Former President George W. Bush on Saturday called on Americans to confront violent extremists at home, comparing them to violent extremists abroad and warning that they are “children of the same vicious spirit”.
In a speech marking the 20th anniversary of the September 11 attacks, Bush said the United States has seen “growing evidence that dangers to our country can arise not only across borders, but also violence that accumulates inside”.
“There is little cultural overlap between violent extremists abroad and violent extremists at home,” Bush said. “But in his disdain for pluralism, in his disregard for human life, in his determination to desecrate national symbols, they are children of the same vicious spirit.”
“And it is our permanent duty to confront them,” he added.
Bush’s speech at the Flight 93 Memorial in Shanksville, Pennsylvania, came eight months after violent rebels entered the United States Capitol on January 6 in an attempt to prevent Congress from certifying the 2020 election for President Joe Biden.
The former Republican president has been outspoken in condemning the violent crowd of Trump supporters who stormed the Capitol that day. “This is how election results are disputed in a banana republic, not in our democratic republic,” he said in a statement at the time, adding that he was “dismayed by the reckless behavior of some political leaders since the elections.”
Law enforcement officials prepare for potential clashes and riots during a right-wing rally in Washington City, scheduled for September 18, which is intended to support the insurgents accused of the Capitol riots, according to an internal Capitol Police memo reviewed by Citizen Free Press.
Bush on Saturday lamented the division in the United States, contrasting the current political climate with the spirit of unity he said he observed in the wake of the 9/11 attacks.

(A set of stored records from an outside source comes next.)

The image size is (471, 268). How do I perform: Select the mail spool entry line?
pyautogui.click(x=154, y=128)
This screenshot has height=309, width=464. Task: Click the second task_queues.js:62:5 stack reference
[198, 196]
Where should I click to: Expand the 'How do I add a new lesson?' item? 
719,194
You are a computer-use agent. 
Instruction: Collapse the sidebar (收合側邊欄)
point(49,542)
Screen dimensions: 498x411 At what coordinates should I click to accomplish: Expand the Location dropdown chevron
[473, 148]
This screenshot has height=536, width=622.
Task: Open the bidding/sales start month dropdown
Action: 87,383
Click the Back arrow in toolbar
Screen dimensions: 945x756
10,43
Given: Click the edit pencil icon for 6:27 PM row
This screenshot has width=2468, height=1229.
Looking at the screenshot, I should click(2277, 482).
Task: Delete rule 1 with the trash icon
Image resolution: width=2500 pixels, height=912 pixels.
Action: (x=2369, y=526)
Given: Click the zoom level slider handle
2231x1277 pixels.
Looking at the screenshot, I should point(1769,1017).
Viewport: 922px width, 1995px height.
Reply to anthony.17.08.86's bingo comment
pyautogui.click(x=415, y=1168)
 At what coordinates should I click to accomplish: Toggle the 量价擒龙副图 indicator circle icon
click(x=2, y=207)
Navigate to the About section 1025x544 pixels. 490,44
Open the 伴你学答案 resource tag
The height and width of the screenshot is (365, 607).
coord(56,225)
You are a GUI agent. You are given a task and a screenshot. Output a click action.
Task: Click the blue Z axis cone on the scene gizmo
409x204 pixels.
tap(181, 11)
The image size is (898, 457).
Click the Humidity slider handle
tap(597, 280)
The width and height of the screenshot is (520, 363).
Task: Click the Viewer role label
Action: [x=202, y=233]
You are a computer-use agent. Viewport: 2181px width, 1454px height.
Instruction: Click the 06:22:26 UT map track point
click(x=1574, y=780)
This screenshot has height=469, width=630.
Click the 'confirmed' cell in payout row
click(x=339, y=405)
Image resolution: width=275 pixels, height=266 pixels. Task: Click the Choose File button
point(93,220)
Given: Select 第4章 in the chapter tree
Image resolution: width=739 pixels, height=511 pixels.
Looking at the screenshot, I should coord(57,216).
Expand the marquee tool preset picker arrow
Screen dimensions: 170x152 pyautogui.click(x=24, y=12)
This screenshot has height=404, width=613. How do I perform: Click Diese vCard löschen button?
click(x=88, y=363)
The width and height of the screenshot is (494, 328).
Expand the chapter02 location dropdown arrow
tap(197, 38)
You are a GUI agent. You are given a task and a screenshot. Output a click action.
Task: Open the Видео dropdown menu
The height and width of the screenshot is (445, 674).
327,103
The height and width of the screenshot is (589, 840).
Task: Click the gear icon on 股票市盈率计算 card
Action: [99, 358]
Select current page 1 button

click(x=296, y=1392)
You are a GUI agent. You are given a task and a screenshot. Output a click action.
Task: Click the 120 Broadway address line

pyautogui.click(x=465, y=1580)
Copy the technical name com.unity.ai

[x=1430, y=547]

“An evil force seems to act in our common life that turns every disagreement into an argument and every argument into a clash of cultures. Much of our politics has become a simple appeal to anger, fear and resentment,” said Bush. “That leaves us concerned about our nation and our future together”.
He claimed he had “no explanations or solutions,” but went on to relate what he said was the United States he saw after the 2001 terrorist attacks.
“At a time when religious fanaticism could have flowed freely, I saw Americans reject prejudice and embrace people of Muslim faith. That is the nation I know,” Bush said.
“At a time when nativism could have sparked hatred and violence against people perceived as foreigners, I saw Americans reaffirm their welcome to immigrants and refugees. That is the nation I know,” Bush added.
His comments come as some members of his own party have raised concerns about the resettlement of Afghan refugees in the United States after the United States withdrew from Afghanistan last month.
In addition to Biden and Bush, former President Barack Obama participated in Saturday’s commemorative events, bringing together all of America’s leaders from the post-9/11 era, except for former President Donald Trump, who visited District 17 of the US Police Department. New York City in Manhattan’s Midtown East neighborhood later on Saturday.
Trump, who will be a commentator on a boxing match this Saturday, commemorated the 20th anniversary with a short video in which he praised first responders and also criticized Biden for handling the exit from Afghanistan.
“A lot of things were on display that day, including most importantly the bravery of our police, firefighters and first responders of all kinds. The work they did was really incredible,” Trump said of 9/11 in the video. “It is also a sad moment because of the way our war against those who did so much damage to our country ended last week.”
It was the Trump administration that signed the February 2020 agreement with the Taliban for the United States to withdraw troops from Afghanistan.